[Try it]:
Could you restate every line of the data word for word?

[Exercise input]:
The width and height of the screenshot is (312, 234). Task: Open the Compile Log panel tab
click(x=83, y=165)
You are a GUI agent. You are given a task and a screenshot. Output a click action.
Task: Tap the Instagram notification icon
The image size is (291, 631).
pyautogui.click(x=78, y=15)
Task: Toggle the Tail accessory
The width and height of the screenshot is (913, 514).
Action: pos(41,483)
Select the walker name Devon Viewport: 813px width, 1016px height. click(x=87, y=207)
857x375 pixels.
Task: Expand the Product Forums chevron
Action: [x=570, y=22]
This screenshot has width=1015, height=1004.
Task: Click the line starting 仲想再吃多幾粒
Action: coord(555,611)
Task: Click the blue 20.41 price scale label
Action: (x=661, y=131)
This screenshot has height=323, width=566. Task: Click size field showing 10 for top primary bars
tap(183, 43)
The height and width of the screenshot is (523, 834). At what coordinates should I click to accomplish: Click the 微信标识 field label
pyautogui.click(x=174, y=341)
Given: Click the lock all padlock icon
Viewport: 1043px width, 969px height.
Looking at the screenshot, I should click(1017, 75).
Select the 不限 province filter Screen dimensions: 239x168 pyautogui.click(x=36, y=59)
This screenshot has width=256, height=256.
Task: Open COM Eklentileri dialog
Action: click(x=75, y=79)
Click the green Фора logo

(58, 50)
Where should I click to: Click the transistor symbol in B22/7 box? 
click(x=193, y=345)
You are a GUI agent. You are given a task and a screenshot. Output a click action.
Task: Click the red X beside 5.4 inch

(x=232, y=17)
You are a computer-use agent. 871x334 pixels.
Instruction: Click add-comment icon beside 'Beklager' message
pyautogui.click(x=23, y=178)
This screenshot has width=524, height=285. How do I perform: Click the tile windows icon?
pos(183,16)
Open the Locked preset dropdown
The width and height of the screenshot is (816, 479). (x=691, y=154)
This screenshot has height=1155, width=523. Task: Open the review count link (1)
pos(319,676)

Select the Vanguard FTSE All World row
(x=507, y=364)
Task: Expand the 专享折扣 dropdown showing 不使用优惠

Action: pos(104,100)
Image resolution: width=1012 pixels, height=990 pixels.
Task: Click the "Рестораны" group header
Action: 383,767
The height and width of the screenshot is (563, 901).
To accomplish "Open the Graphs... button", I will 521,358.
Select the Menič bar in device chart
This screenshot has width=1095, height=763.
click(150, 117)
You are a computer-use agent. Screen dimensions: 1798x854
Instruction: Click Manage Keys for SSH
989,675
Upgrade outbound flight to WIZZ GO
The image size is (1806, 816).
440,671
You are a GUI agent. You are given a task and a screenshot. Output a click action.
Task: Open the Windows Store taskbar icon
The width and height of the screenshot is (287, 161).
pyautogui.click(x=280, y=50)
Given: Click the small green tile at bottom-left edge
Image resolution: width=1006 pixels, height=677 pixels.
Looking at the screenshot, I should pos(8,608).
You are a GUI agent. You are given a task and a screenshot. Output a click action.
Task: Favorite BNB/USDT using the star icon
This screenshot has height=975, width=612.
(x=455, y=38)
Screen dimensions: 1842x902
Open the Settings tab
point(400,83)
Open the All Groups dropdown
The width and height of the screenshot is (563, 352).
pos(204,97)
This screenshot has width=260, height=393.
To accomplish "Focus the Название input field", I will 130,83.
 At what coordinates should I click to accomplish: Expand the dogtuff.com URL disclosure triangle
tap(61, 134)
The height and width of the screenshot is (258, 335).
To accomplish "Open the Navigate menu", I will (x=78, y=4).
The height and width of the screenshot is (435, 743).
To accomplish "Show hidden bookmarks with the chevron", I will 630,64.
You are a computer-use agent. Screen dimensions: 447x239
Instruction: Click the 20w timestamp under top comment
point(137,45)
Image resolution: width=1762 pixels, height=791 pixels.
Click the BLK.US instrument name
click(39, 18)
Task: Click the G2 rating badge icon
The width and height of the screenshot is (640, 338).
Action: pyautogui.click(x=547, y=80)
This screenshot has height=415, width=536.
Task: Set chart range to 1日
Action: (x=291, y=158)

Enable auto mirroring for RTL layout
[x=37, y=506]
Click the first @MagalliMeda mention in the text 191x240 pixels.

[Exercise output]:
The width and height of the screenshot is (312, 234). Task: Open the Compile Log panel tab
click(x=83, y=165)
You are a GUI agent. You are given a task and a screenshot. Output a click action.
Task: Tap the Instagram notification icon
The image size is (291, 631).
pyautogui.click(x=78, y=15)
Task: Toggle the Tail accessory
The width and height of the screenshot is (913, 514).
Action: pos(41,483)
Select the walker name Devon Viewport: 813px width, 1016px height. click(x=87, y=207)
857x375 pixels.
Task: Expand the Product Forums chevron
Action: [x=570, y=22]
This screenshot has width=1015, height=1004.
Task: Click the line starting 仲想再吃多幾粒
Action: coord(555,611)
Task: Click the blue 20.41 price scale label
Action: (x=661, y=131)
This screenshot has height=323, width=566. Task: Click size field showing 10 for top primary bars
tap(183, 43)
The height and width of the screenshot is (523, 834). At what coordinates should I click to accomplish: Click the 微信标识 field label
pyautogui.click(x=174, y=341)
Given: Click the lock all padlock icon
Viewport: 1043px width, 969px height.
Looking at the screenshot, I should click(1017, 75).
Select the 不限 province filter Screen dimensions: 239x168 pyautogui.click(x=36, y=59)
This screenshot has width=256, height=256.
Task: Open COM Eklentileri dialog
Action: click(x=75, y=79)
Click the green Фора logo

(58, 50)
Where should I click to: Click the transistor symbol in B22/7 box? 
click(x=193, y=345)
You are a GUI agent. You are given a task and a screenshot. Output a click action.
Task: Click the red X beside 5.4 inch

(x=232, y=17)
You are a computer-use agent. 871x334 pixels.
Instruction: Click add-comment icon beside 'Beklager' message
pyautogui.click(x=23, y=178)
This screenshot has width=524, height=285. How do I perform: Click the tile windows icon?
pos(183,16)
Open the Locked preset dropdown
The width and height of the screenshot is (816, 479). (x=691, y=154)
This screenshot has height=1155, width=523. Task: Open the review count link (1)
pos(319,676)

Select the Vanguard FTSE All World row
(x=507, y=364)
Task: Expand the 专享折扣 dropdown showing 不使用优惠

Action: pos(104,100)
Image resolution: width=1012 pixels, height=990 pixels.
Task: Click the "Рестораны" group header
Action: 383,767
The height and width of the screenshot is (563, 901).
To accomplish "Open the Graphs... button", I will 521,358.
Select the Menič bar in device chart
This screenshot has width=1095, height=763.
click(150, 117)
You are a computer-use agent. Screen dimensions: 1798x854
Instruction: Click Manage Keys for SSH
989,675
Upgrade outbound flight to WIZZ GO
The image size is (1806, 816).
440,671
You are a GUI agent. You are given a task and a screenshot. Output a click action.
Task: Open the Windows Store taskbar icon
The width and height of the screenshot is (287, 161).
pyautogui.click(x=280, y=50)
Given: Click the small green tile at bottom-left edge
Image resolution: width=1006 pixels, height=677 pixels.
Looking at the screenshot, I should pos(8,608).
You are a GUI agent. You are given a task and a screenshot. Output a click action.
Task: Favorite BNB/USDT using the star icon
This screenshot has height=975, width=612.
(x=455, y=38)
Screen dimensions: 1842x902
Open the Settings tab
point(400,83)
Open the All Groups dropdown
The width and height of the screenshot is (563, 352).
pos(204,97)
This screenshot has width=260, height=393.
To accomplish "Focus the Название input field", I will 130,83.
 At what coordinates should I click to accomplish: Expand the dogtuff.com URL disclosure triangle
tap(61, 134)
The height and width of the screenshot is (258, 335).
To accomplish "Open the Navigate menu", I will (x=78, y=4).
The height and width of the screenshot is (435, 743).
To accomplish "Show hidden bookmarks with the chevron", I will 630,64.
You are a computer-use agent. Screen dimensions: 447x239
Instruction: Click the 20w timestamp under top comment
point(137,45)
Image resolution: width=1762 pixels, height=791 pixels.
Click the BLK.US instrument name
click(39, 18)
Task: Click the G2 rating badge icon
The width and height of the screenshot is (640, 338).
Action: pyautogui.click(x=547, y=80)
This screenshot has height=415, width=536.
Task: Set chart range to 1日
Action: (x=291, y=158)

Enable auto mirroring for RTL layout
[x=37, y=506]
Click the first @MagalliMeda mention in the text 191x240 pixels.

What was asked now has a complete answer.